The goal is to stop only when the combined phonemes sound like a single word.
The child just needs to figure out how to do this, and he’d already be able to read.
Step 3: Learning CVC Words
Your child can practice reading with CVC words first.
These are words that follow a consonant-vowel-consonant pattern.
Some examples are dog, cat, bus, can, ran, and rug.
Step 4: Learning CCVC and CVCC Words or Consonant Clusters
Once the child has mastered CVC words, you can then move on to CCVC and CVCC.
These are words that follow a consonant-consonant-vowel-consonant or consonant-vowel-consonant-consonant pattern, respectively.

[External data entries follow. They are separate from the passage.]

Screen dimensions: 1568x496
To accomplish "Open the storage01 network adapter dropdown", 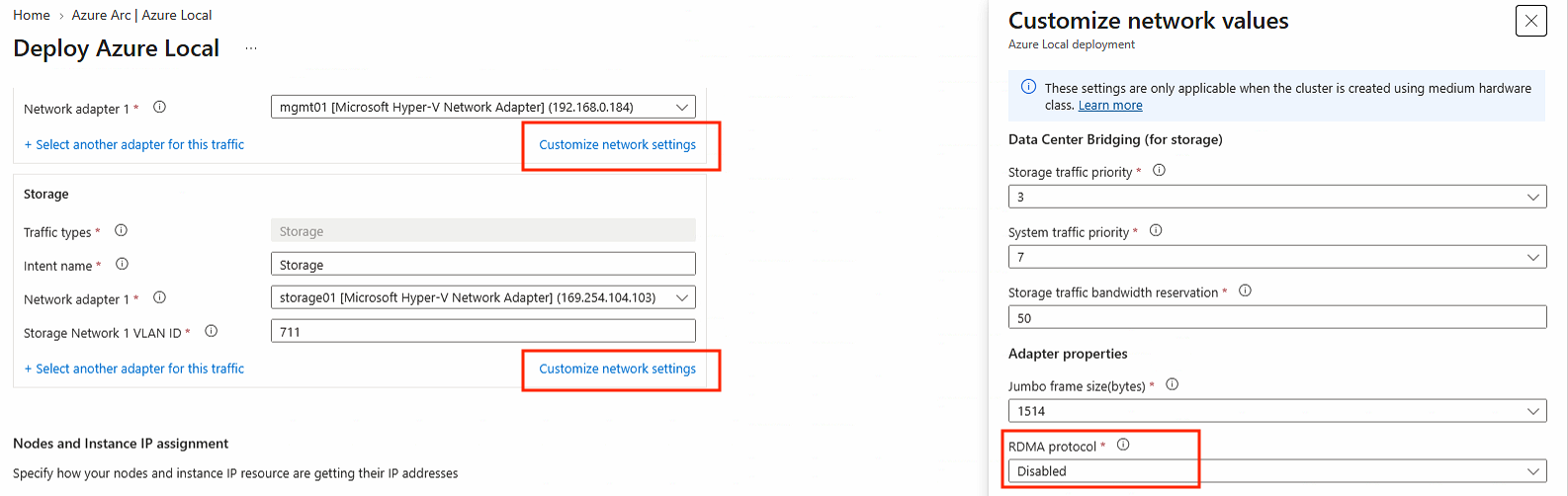I will click(483, 297).
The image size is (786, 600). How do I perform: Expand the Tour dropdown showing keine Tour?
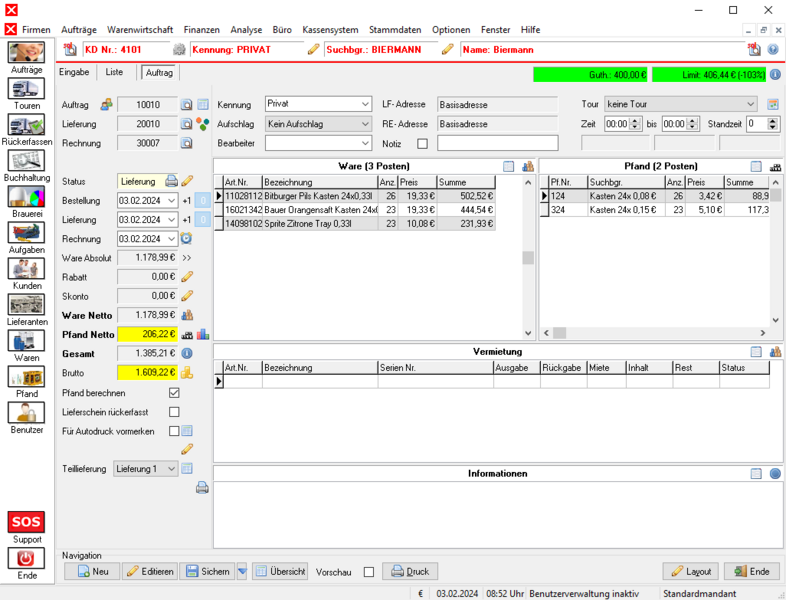pos(680,104)
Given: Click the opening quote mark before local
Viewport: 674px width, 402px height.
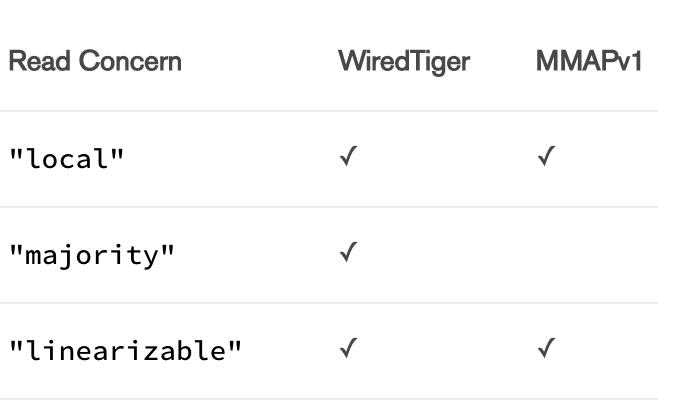Looking at the screenshot, I should click(x=16, y=155).
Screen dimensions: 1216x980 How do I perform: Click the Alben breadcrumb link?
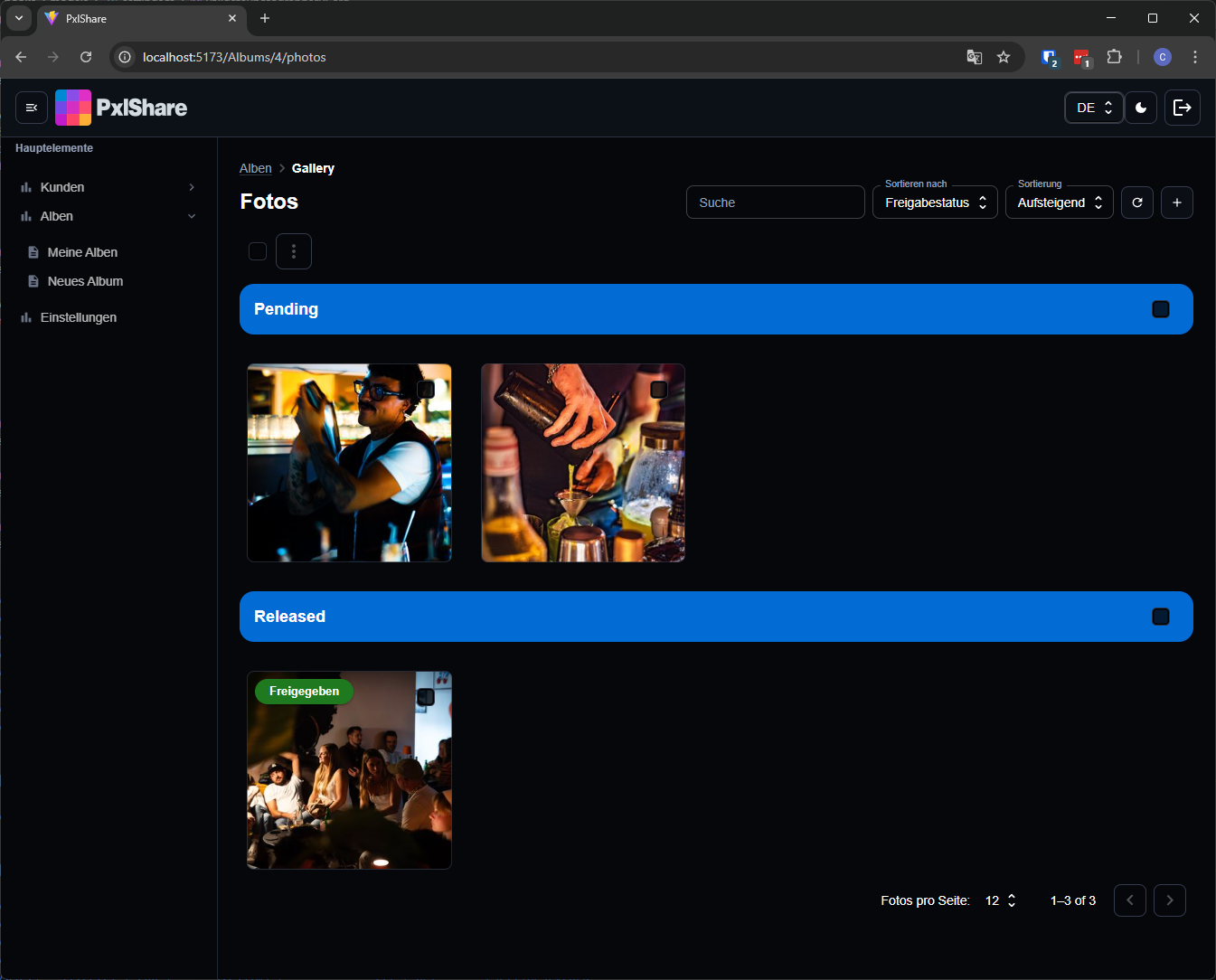(x=256, y=168)
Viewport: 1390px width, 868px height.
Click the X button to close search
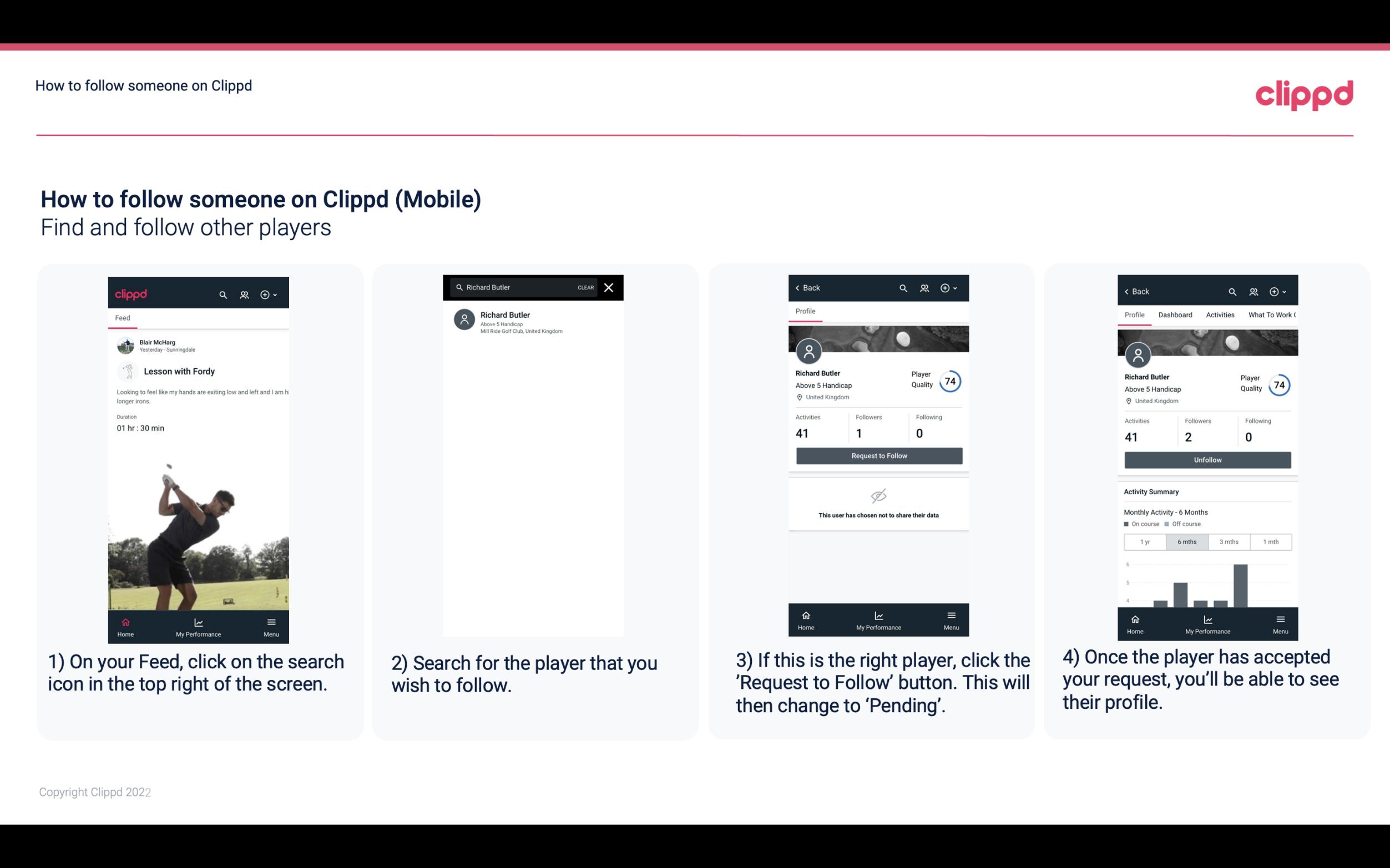[x=609, y=287]
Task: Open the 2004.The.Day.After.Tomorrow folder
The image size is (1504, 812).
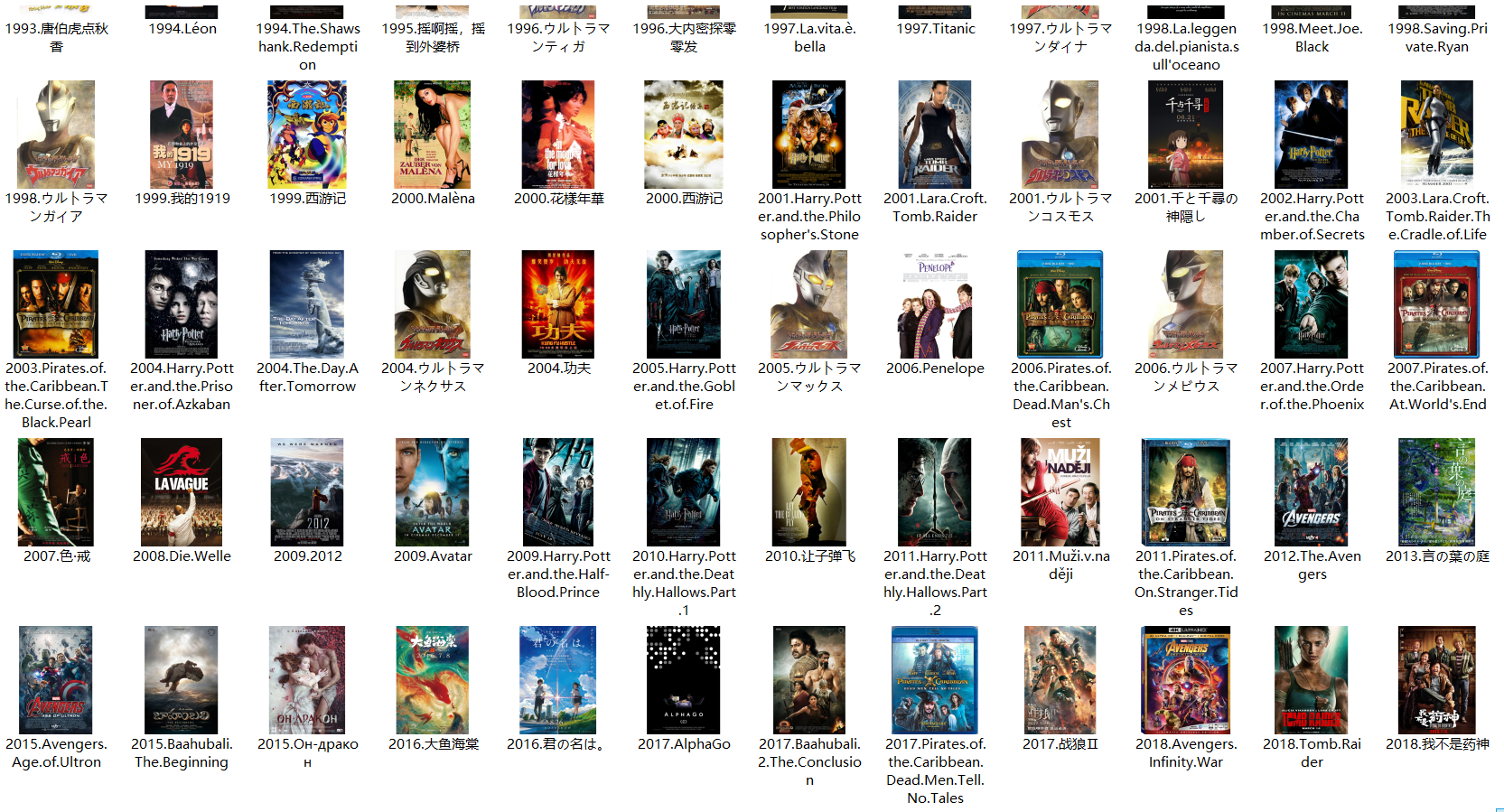Action: point(307,304)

Some examples of CCVC are trap, slab, and plot. On the other hand, some examples of CVCC are mark, fast, and silk.
Step 5: Learning Digraphs
While you’re learning the basics of letter clusters, you can also choose to teach digraphs. These are letter combinations that make up a single sound.
There are two types of digraphs: vowels and consonants.
Some examples of vowel digraphs are /oi/, /oo/, and /oa/. Examples of consonant digraphs are /ch/ and /sh/.
Step 6: Putting Everything Together
The only thing left to do now is to let the child practice everything he has learned.
Doing so will gradually increase his reading level to build vocabulary and improve reading comprehension.
Children Learning Reading
We understand that the six steps we just shared are easier said than done, especially if you have no teaching experience at all.
For this reason, we recommend checking out the Children Learning Reading program, too.
This program is focused on the use of phonemes and is formulated using extensive research and experimentation.
It also offers numerous examples of phonics.
The results are so impressive that some of the past participants learned to read as young as two years of age.
It also explains the downside of the whole language approach in teaching reading, more specifically, the use of sight words.
You’ll find a more detailed teacher’s guide for you to follow, fleshing out most of the steps we presented for easier reference and application.
There are other reading programs out there, but Children Learning Reading remains to be our personal favorite.
They say that every journey starts with a single step. For reading, that step is learning how to read phonic words.
So, what is phonics? This teaching method utilizes phonemes and graphemes to decipher simple words constructed in a basic pattern.
There are three common examples of phonics: CVC, CCVC, and CVCC. These words are then intended to be read using the phonics method.
It is an approach to reading that requires the recognition of sounds, letters, and letter clusters and then blending them to form words.
Get your child started on reading by following the quick guide we shared earlier.